20 En de zonen van Jizhar: Korah, en Nefeg, en Zichri.
21 En de zonen van Uzziel: Misael, en Elzafan, en Sithri.
22 En Aaron nam zich tot een vrouw Eliseba, dochter van Amminadab, zuster van Nahesson; en zij baarde hem Nadab en Abihu, Eleazar en Ithamar.
23 En de zonen van Korah waren: Assir, en Elkana, en Abiasaf; dat zijn de huisgezinnen der Korachieten.
24 En Eleazar, de zoon van Aaron, nam voor zich een van de dochteren van Putiel tot een vrouw; en zij baarde hem Pinehas. Dit zijn de hoofden van de vaderen der Levieten, naar hun huisgezinnen.

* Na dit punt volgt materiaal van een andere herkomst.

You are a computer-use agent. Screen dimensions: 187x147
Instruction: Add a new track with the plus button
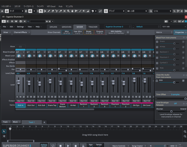(x=44, y=122)
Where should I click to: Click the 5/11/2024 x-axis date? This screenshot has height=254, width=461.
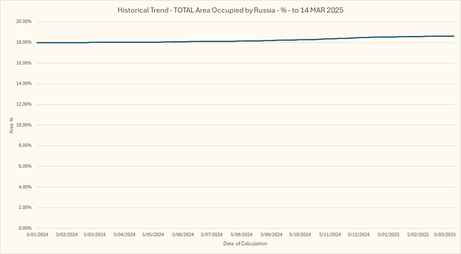pos(330,234)

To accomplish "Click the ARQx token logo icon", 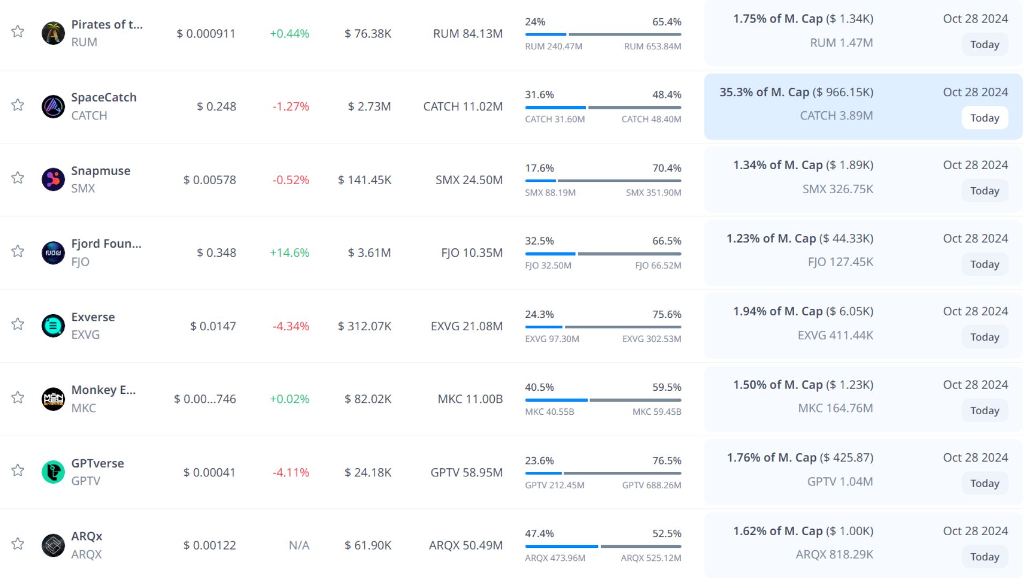I will coord(53,545).
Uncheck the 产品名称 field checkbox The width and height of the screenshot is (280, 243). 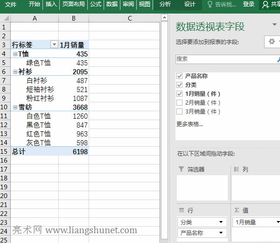tap(180, 76)
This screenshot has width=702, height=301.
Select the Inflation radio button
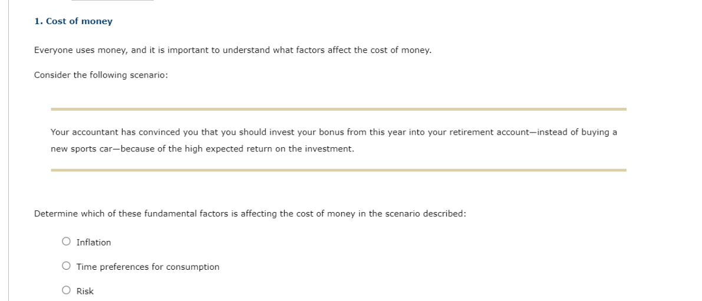tap(66, 242)
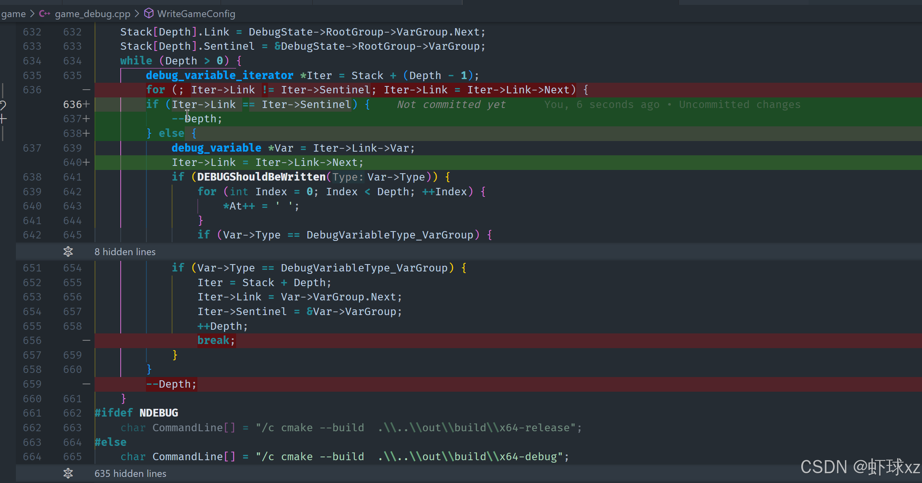This screenshot has height=483, width=922.
Task: Click the unfold icon beside 8 hidden lines
Action: (x=68, y=252)
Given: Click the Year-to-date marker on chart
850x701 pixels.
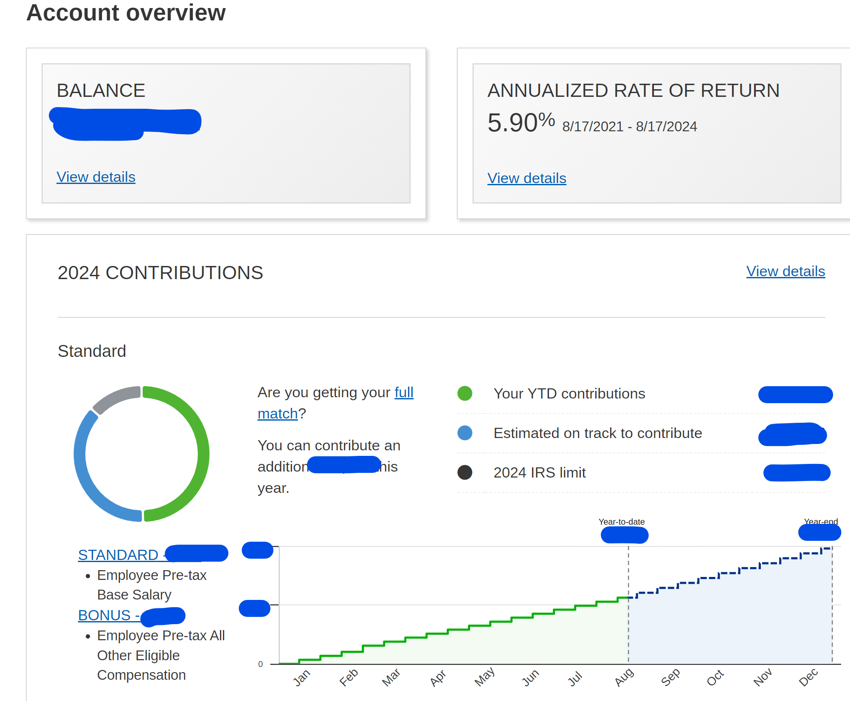Looking at the screenshot, I should tap(621, 522).
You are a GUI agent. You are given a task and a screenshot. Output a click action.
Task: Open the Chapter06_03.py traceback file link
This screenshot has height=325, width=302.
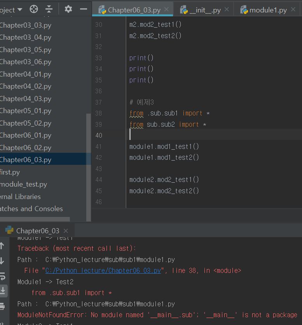point(103,271)
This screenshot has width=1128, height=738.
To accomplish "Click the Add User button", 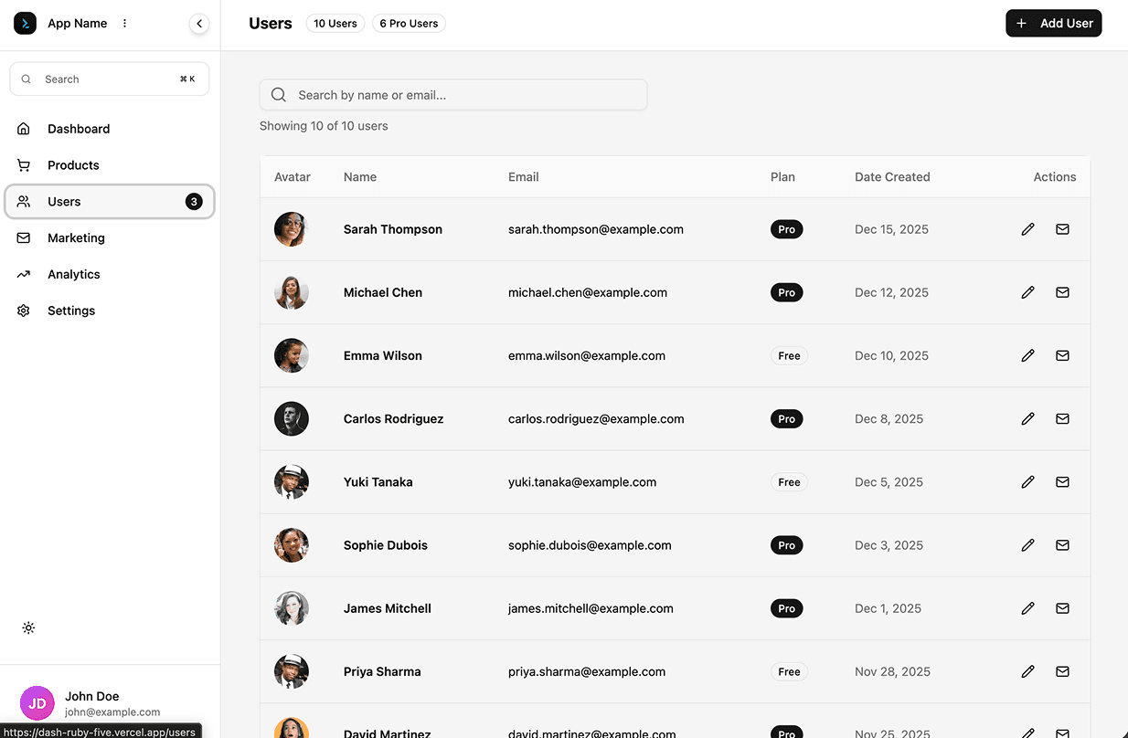I will click(x=1053, y=23).
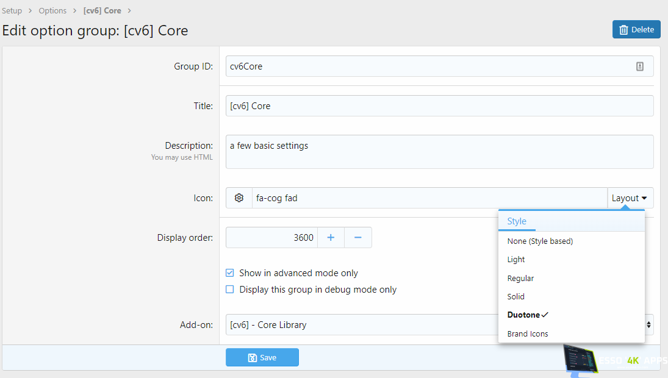The width and height of the screenshot is (668, 378).
Task: Choose the Solid icon style
Action: pyautogui.click(x=516, y=297)
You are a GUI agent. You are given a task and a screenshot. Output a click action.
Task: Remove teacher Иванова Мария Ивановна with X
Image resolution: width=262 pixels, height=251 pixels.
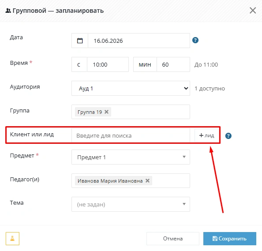[x=147, y=181]
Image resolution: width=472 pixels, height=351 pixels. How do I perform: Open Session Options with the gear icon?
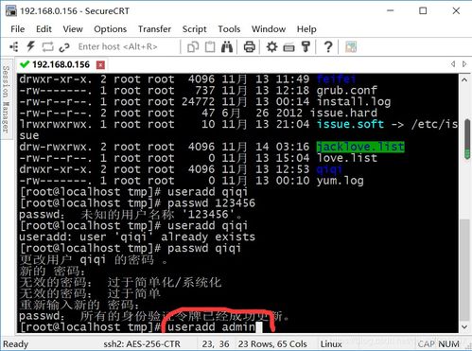tap(271, 47)
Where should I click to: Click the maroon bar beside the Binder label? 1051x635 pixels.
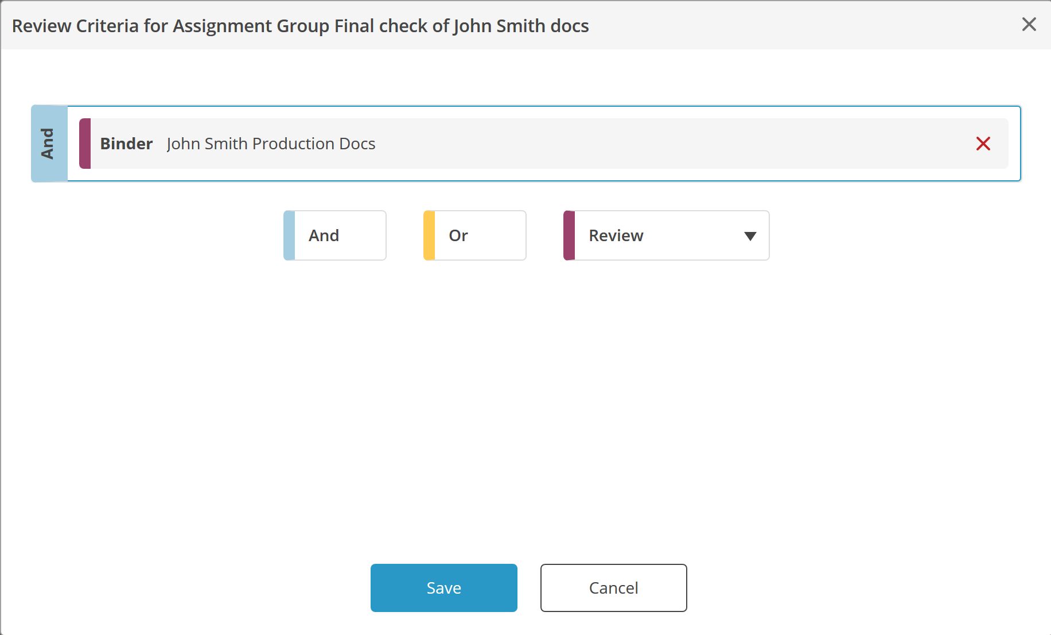coord(85,144)
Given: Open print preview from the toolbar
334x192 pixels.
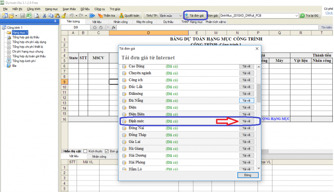Looking at the screenshot, I should point(37,15).
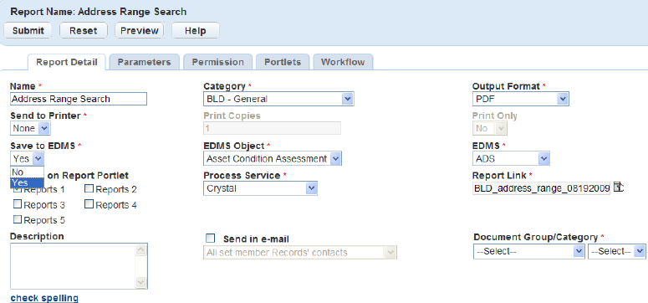This screenshot has width=648, height=303.
Task: Click the Report Link lookup icon
Action: point(618,187)
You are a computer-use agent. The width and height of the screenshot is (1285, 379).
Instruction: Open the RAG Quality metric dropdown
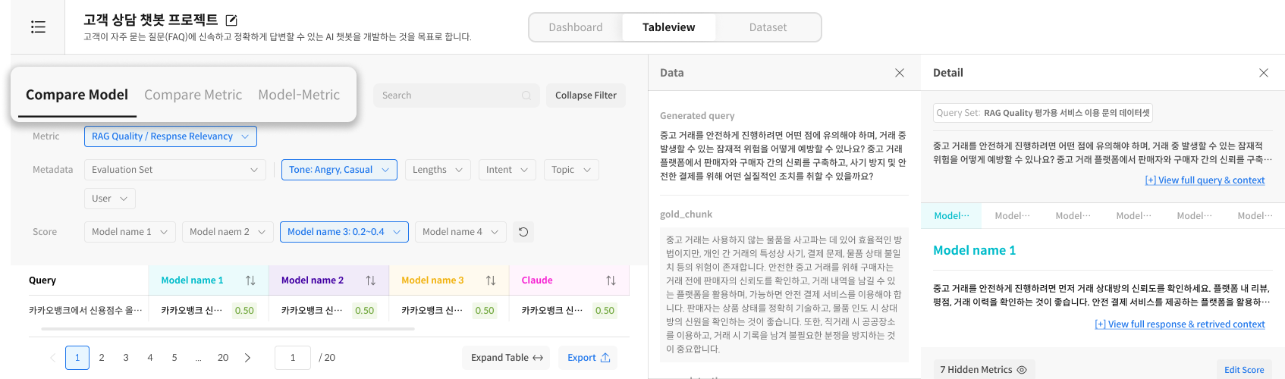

25 Dit is Aaron en Mozes, tot welke de HEERE zeide: Leidt de kinderen Israels uit Egypteland, naar hun heiren.
26 Dezen zijn het, die tot Farao, den koning van Egypte, spraken, opdat zij de kinderen Israels uit Egypte leidden; dit is Mozes en Aaron.
27 En het geschiedde te dien dage, als de HEERE tot Mozes sprak in Egypteland;
28 Zo sprak de HEERE tot Mozes, zeggende: Ik ben de HEERE! spreek tot Farao, den koning van Egypte, alles, wat Ik tot u spreek.
29 Toen zeide Mozes voor het aangezicht des HEEREN: Zie, ik ben onbesneden van lippen; hoe zal dan Farao naar mij horen?